Microsoft promises to fix AI hallucinations with its new service “Correction”. This tool flags potentially erroneous text—like misattributed quotes from quarterly earnings calls—and fact-checks it against reliable sources, such as uploaded transcripts. While concerns remain, the tool shows potential for improvement.
Correction is a part of Microsoft’s Azure AI Content Safety API (in preview for now) and can be integrated with other text-generating AI models like Meta’s Llama and OpenAI’s GPT-4o.
Microsoft:
“Correction is powered by a new process of utilizing small language models and large language models to align outputs with grounding documents. We hope this new feature supports builders and users of generative AI in fields such as medicine, where application developers determine the accuracy of responses to be of significant importance.”
Although Microsoft has covered a really big concern with “Correction”, it still expert shows concern saying “It’s not addressing the root cause of hallucination”.
Os Keyes, a PhD candidate at the University of Washington studying the ethical impact of emerging technologies, argues that removing hallucinations from generative AI is like trying to remove hydrogen from water—it’s an intrinsic part of its nature, making complete elimination unlikely.
Text-generating models often hallucinate because they don’t actually “know” anything; they analyze patterns in words and predict what comes next based on their training data. This results in inaccuracies, as shown by a study finding that ChatGPT gets medical questions wrong about half the time.
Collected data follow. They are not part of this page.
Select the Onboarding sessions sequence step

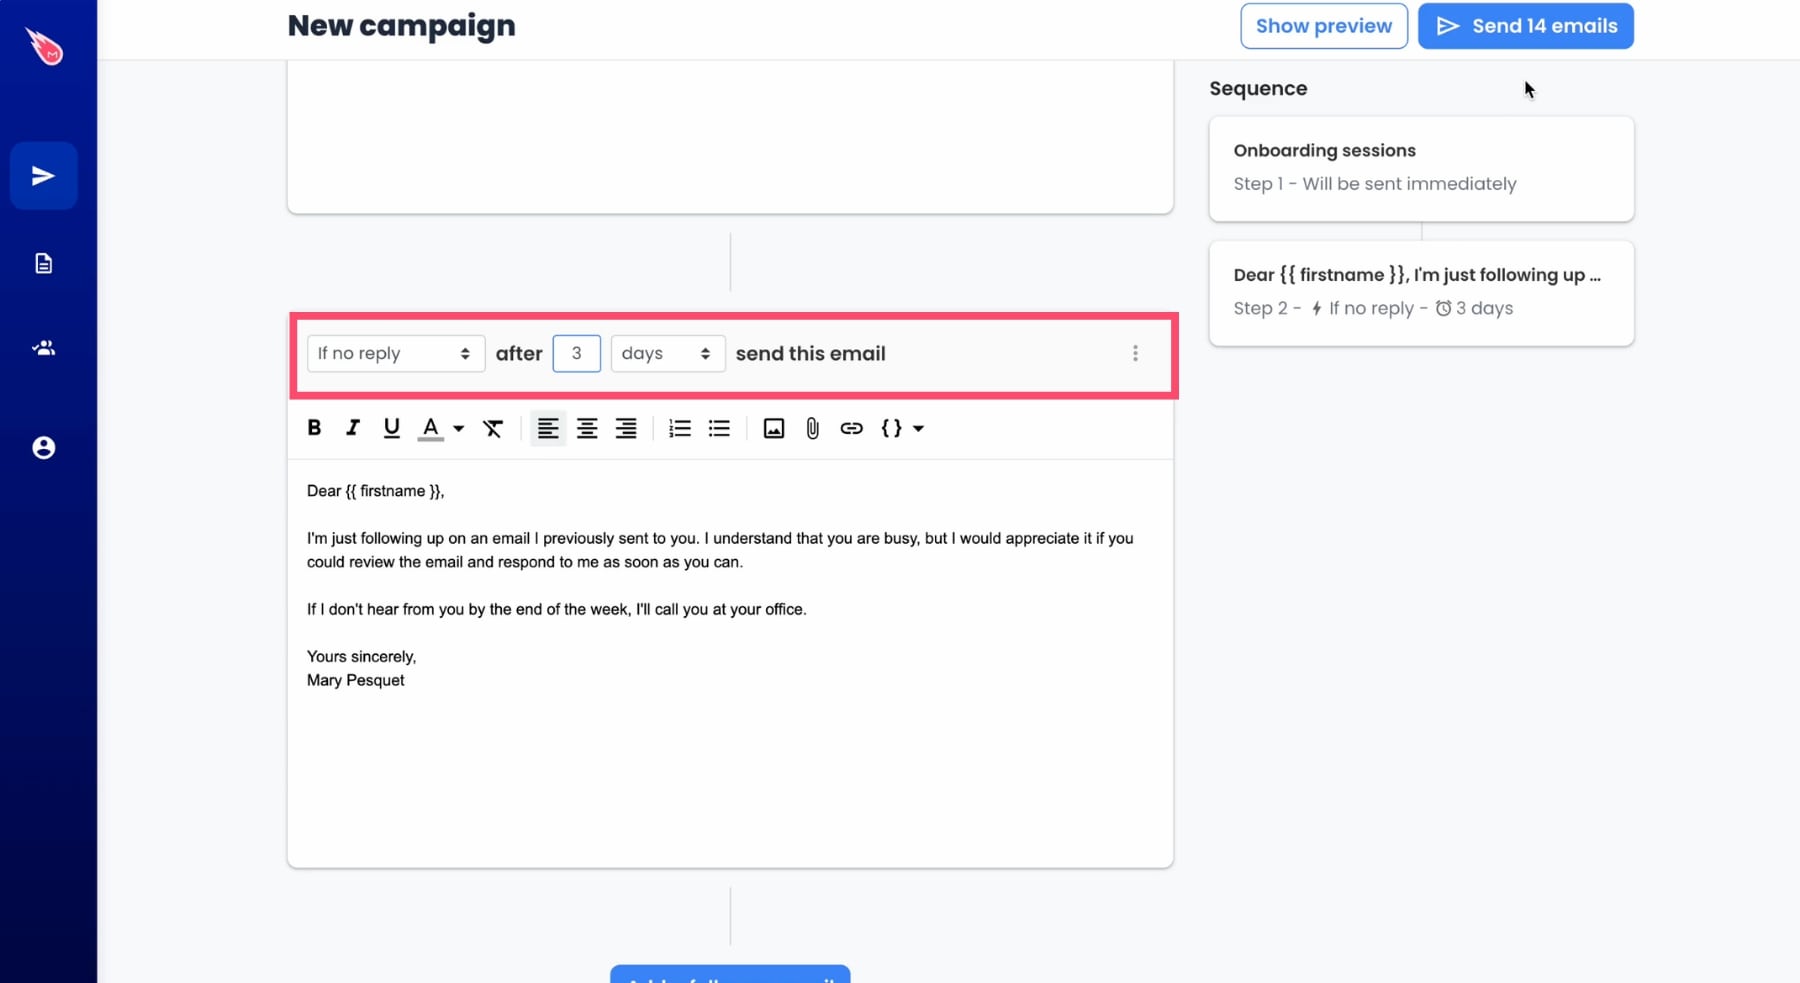coord(1421,168)
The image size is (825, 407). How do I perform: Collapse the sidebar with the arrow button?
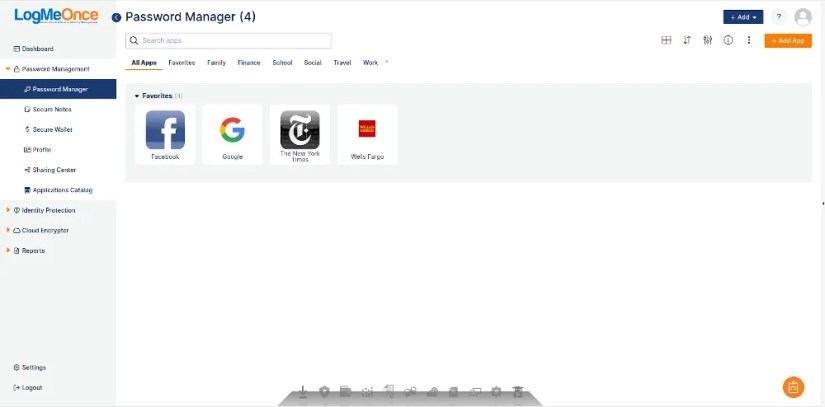[117, 17]
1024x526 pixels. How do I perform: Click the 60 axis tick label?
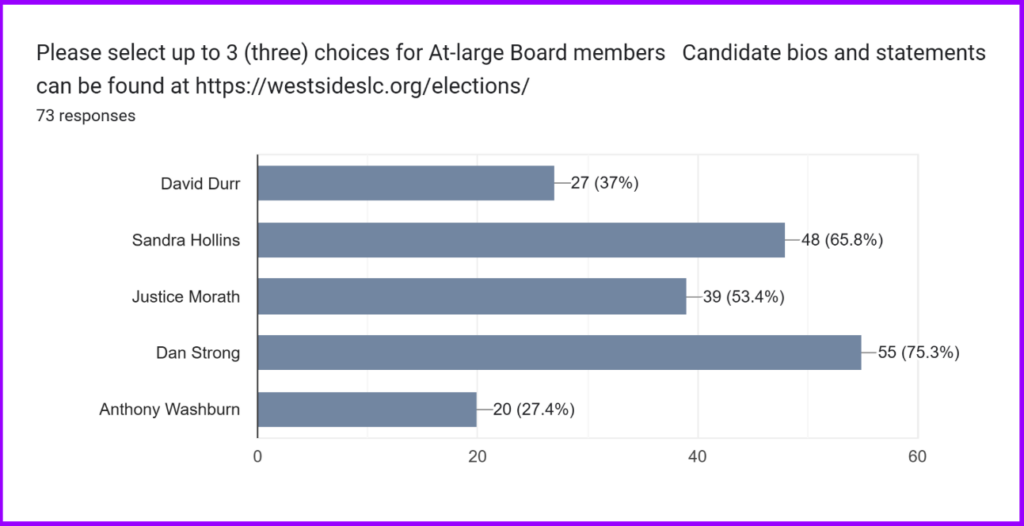917,457
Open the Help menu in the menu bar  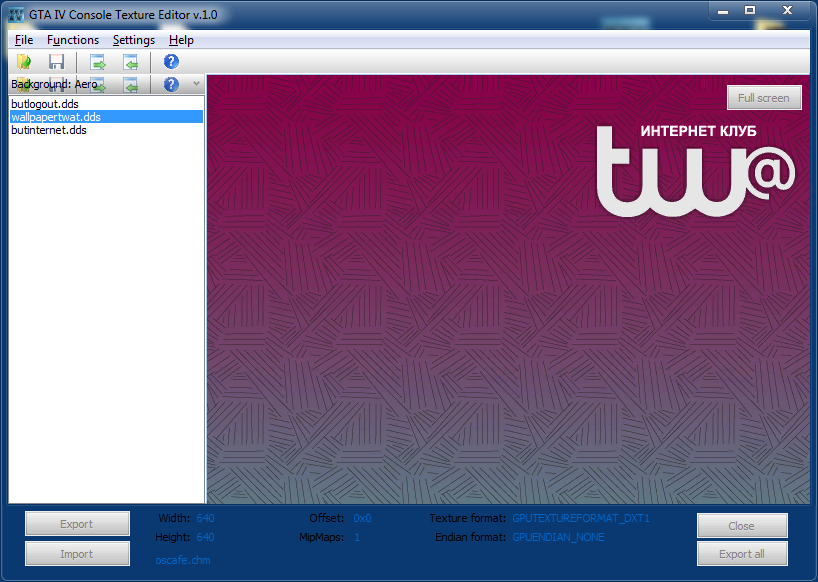point(181,40)
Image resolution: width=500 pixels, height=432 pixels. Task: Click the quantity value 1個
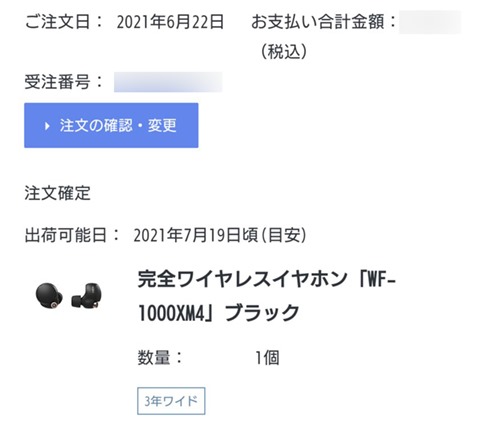coord(267,358)
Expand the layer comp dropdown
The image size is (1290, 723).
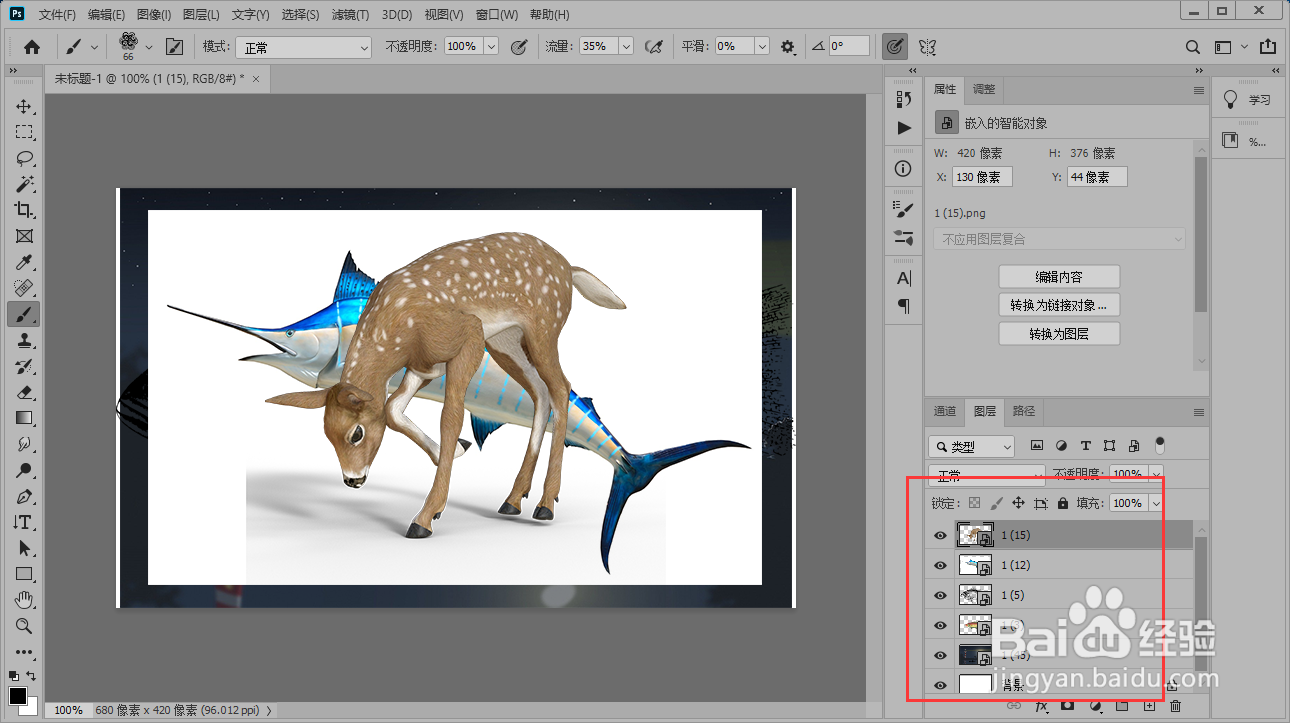[1058, 239]
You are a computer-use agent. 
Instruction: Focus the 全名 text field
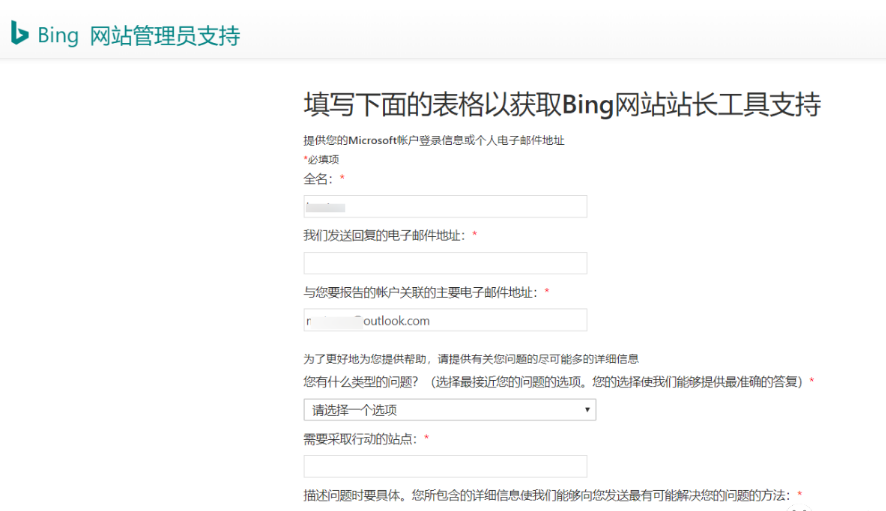click(x=445, y=207)
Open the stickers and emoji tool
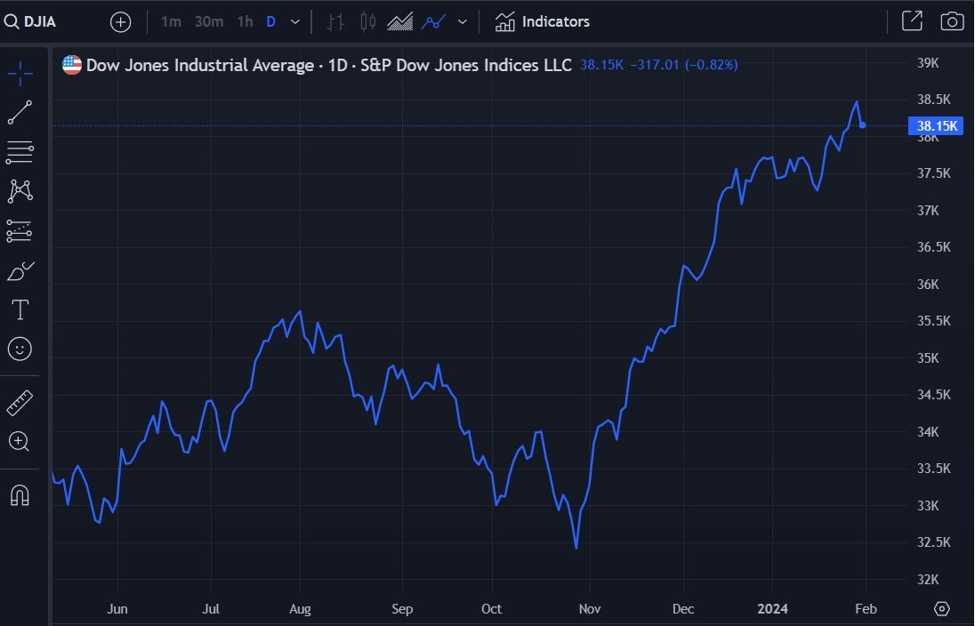The image size is (975, 626). tap(19, 348)
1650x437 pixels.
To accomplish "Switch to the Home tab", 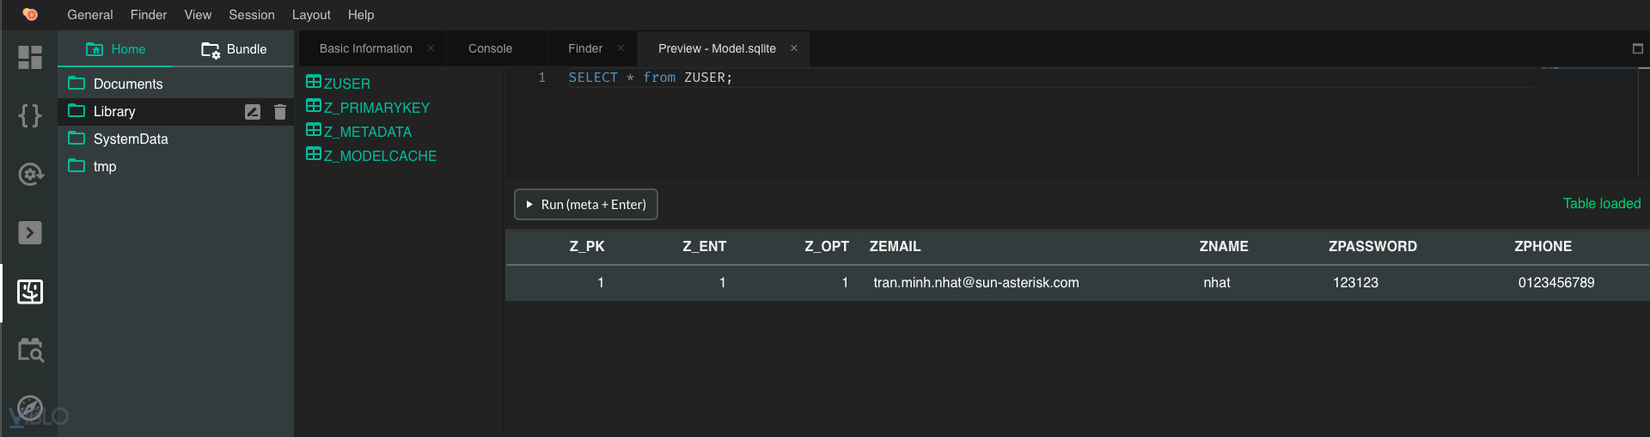I will (116, 49).
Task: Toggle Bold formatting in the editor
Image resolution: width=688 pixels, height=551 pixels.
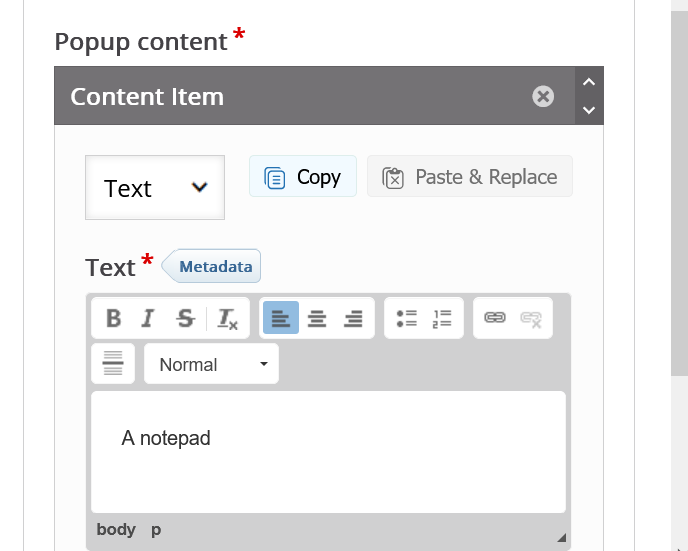Action: coord(114,318)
To combat this, Microsoft has created a two-part solution. The first model identifies potentially incorrect or fabricated text, while the second model corrects these hallucinations using specified “grounding documents” for greater accuracy.
Microsoft Spokesperson:
“Correction can significantly enhance the reliability and trustworthiness of AI-generated content by helping application developers reduce user dissatisfaction and potential reputational risks. It is important to note that groundedness detection does not solve for ‘accuracy,’ but helps to align generative AI outputs with grounding documents.”
That was a nicer one but Keyes wasn’t satisfied, he said:
“It might reduce some problems,” they said, “But it’s also going to generate new ones. After all, Correction’s hallucination detection library is also presumably capable of hallucinating.”
In response to a detailed question about the Correction model, a spokesperson referenced a paper discussing the model’s pre-production architectures. However, the paper lacked critical details, such as the datasets that will be used for training the model.
In addition to Keyes, Mike Cook, an AI researcher at Queen Mary University, argued that even if the models work as Microsoft claims, it could foster blind trust regarding AI models among users, leading to potentially harmful consequences.
Spokesperson:
“Microsoft, like OpenAI and Google, have created this issue where models are being relied upon in scenarios where they are frequently wrong. What Microsoft is doing now is repeating the mistake at a higher level. Let’s say this takes us from 90% safety to 99% safety — the issue was never really in that 9%. It’s always going to be in the 1% of mistakes we’re not yet detecting.”
Cook also pointed out a cynical business angle to Microsoft’s Correction feature, which is free on its own but limits “groundedness detection” to 5,000 text records per month.
After that, it costs 38 cents per 1,000 records. As Microsoft invests nearly $19 billion in AI this Q2, the pressure is on to demonstrate value to customers and shareholders.
Despite this, there are still concerns about its long-term AI strategy, as highlighted by a recent stock downgrade from a Wall Street analyst.
The Information reveals that many early adopters have discontinued deployments of Microsoft 365 Copilot due to performance and cost concerns.
For instance, one client found that the AI created fictitious meeting attendees and misrepresented discussion topics during Microsoft Teams calls. Accuracy and the risk of hallucinations have become major concerns for businesses piloting AI tools according to a KPMG poll.
“If this were a normal product lifecycle, generative AI would still be in academic R&D, and being worked on to improve it and understand its strengths and weaknesses. Instead, we’ve deployed it into a dozen industries. Microsoft and others have loaded everyone onto their exciting new rocket ship, and are deciding to build the landing gear and the parachutes while on the way to their destination.”